A hiperglicemia, condição caracterizada pelo excesso de açúcar no sangue, está entre as principais causas de doença renal crônica e falência renal em todo o mundo. O distúrbio afeta, principalmente, pessoas com diabetes.
Pesquisadores da Universidade Federal de Jataí (UFJ) e da Faculdade de Medicina de Ribeirão Preto (FMRP) da USP mostraram que um composto natural encontrado em vegetais como o brócolis pode reduzir significativamente os prejuízos renais causados pela hiperglicemia prolongada.
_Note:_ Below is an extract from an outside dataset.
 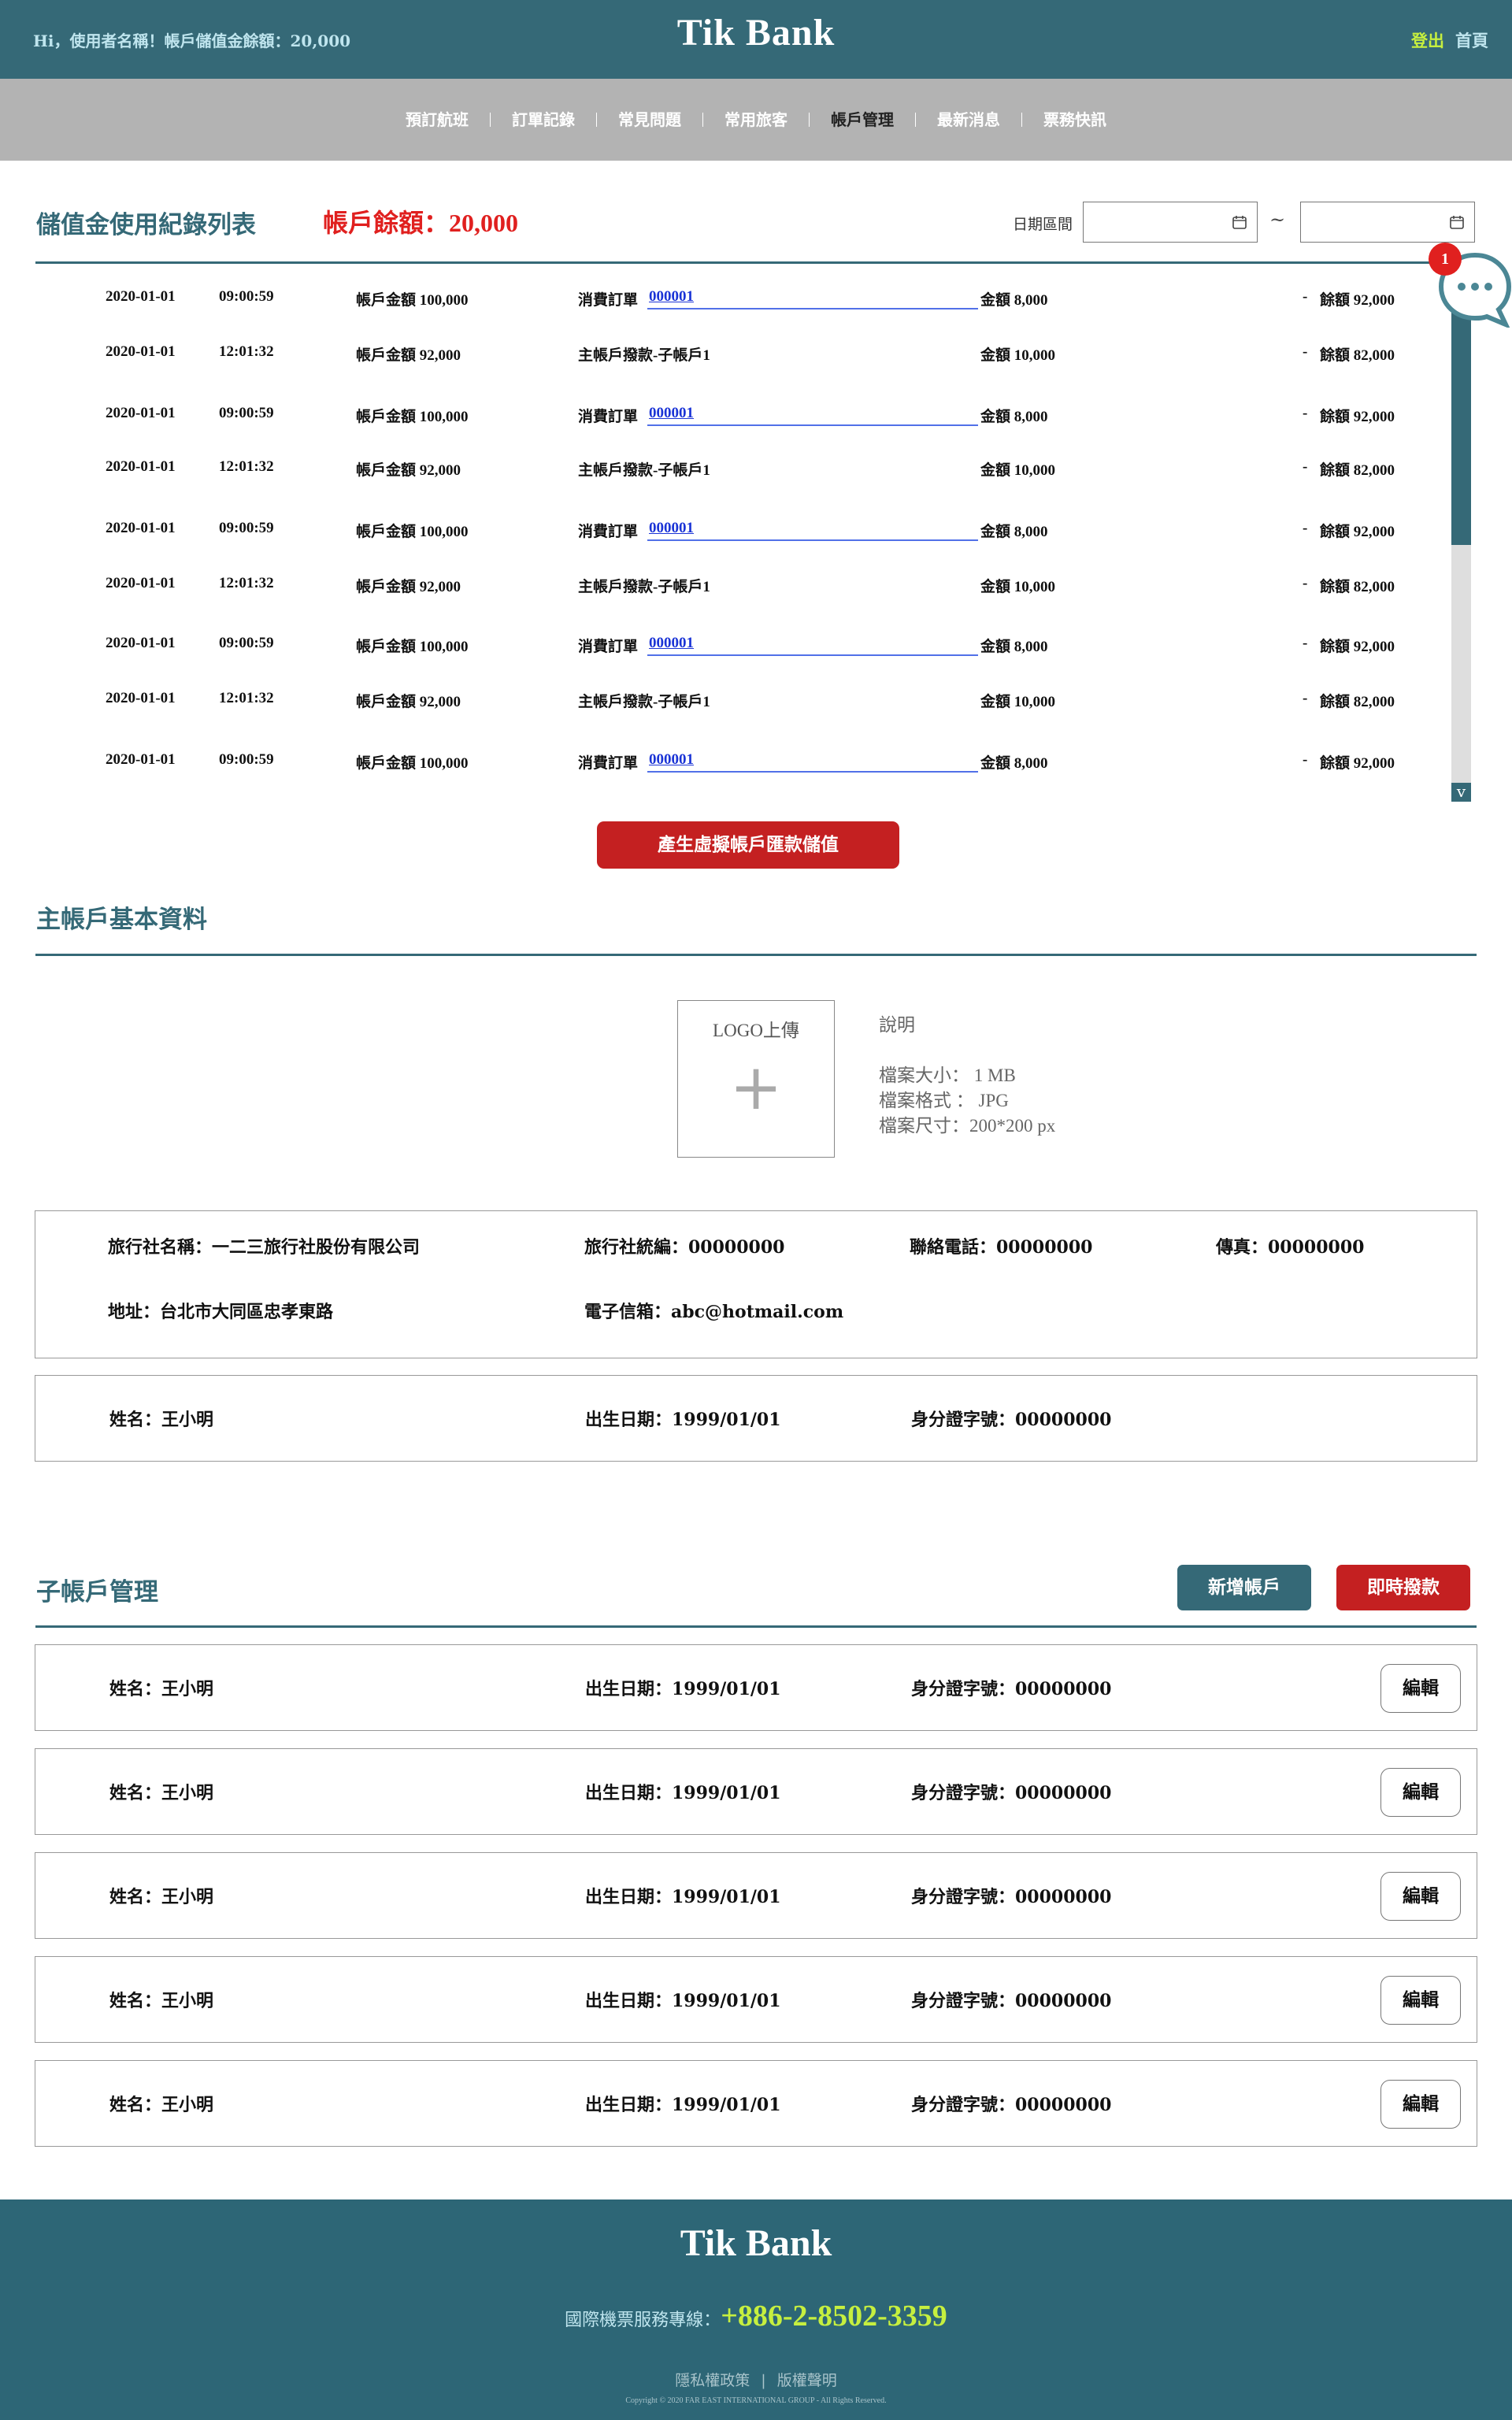 What do you see at coordinates (834, 2316) in the screenshot?
I see `hotline-number: +886-2-8502-3359` at bounding box center [834, 2316].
Chamado de L-sulforafano, o composto pode ativar um importante mecanismo de defesa celular, o fator antioxidante Nrf2. Ele, por sua vez, perde sua atividade em condições de glicose elevada.
Segundo a pesquisadora, a nefropatia diabética, complicação do diabetes que danifica os rins devido a níveis elevados e prolongados de açúcar no sangue, começa de maneira assintomática. O rim já passa por alterações estruturais e perda progressiva de função, um processo que frequentemente leva a quadros graves, como necessidade de diálise ou transplante.
O experimento foi feito pelo professor Rafael Menezes da Costa, do Instituto de Ciências da Saúde da UFJ, durante estudo de pós-doutorado no Departamento de Farmacologia da FMRP sob supervisão da professora Rita de Cássia Aleixo Tostes Passaglia.
Na pesquisa, o professor usou ratos Wistar alimentados com uma dieta rica em açúcar durante 12 semanas, modelo que reproduz alterações metabólicas semelhantes às observadas em humanos com diabetes.
Ademais, foi adicionado L-sulforafano nas últimas quatro semanas para avaliar se essa via poderia reverter os danos renais.
A equipe avaliou marcadores essenciais para medir o estresse oxidativo e a inflamação, entre eles a produção de radicais livres, como superóxido e peróxido de hidrogênio; a atividade de enzimas antioxidantes, como superóxido dismutase (SOD) e catalase (CAT); o grau de oxidação de proteínas, além de análises estruturais do rim e parâmetros de função renal, como creatinina e taxa de filtração glomerular.
O estudo mostrou que houve aumento do estresse oxidativo, oxidação de proteínas e perda da função renal, com redução da taxa de filtração glomerular e aumento da creatinina. No entanto, nas últimas quatro semanas, o tratamento com L-sulforafano reativou o Nrf2, restaurando as defesas antioxidantes das células. Com isso, reduziu os radicais livres, a oxidação de proteínas e os danos estruturais nos rins, além de melhorar a função renal e a capacidade de filtração do sangue.
Os achados mostraram que compostos naturais como o L-sulforafano ou moléculas sintéticas com o mesmo efeito são alternativas potenciais para investigações futuras, e podem ser exploradas como terapias adjuvantes para prevenir a nefropatia diabética.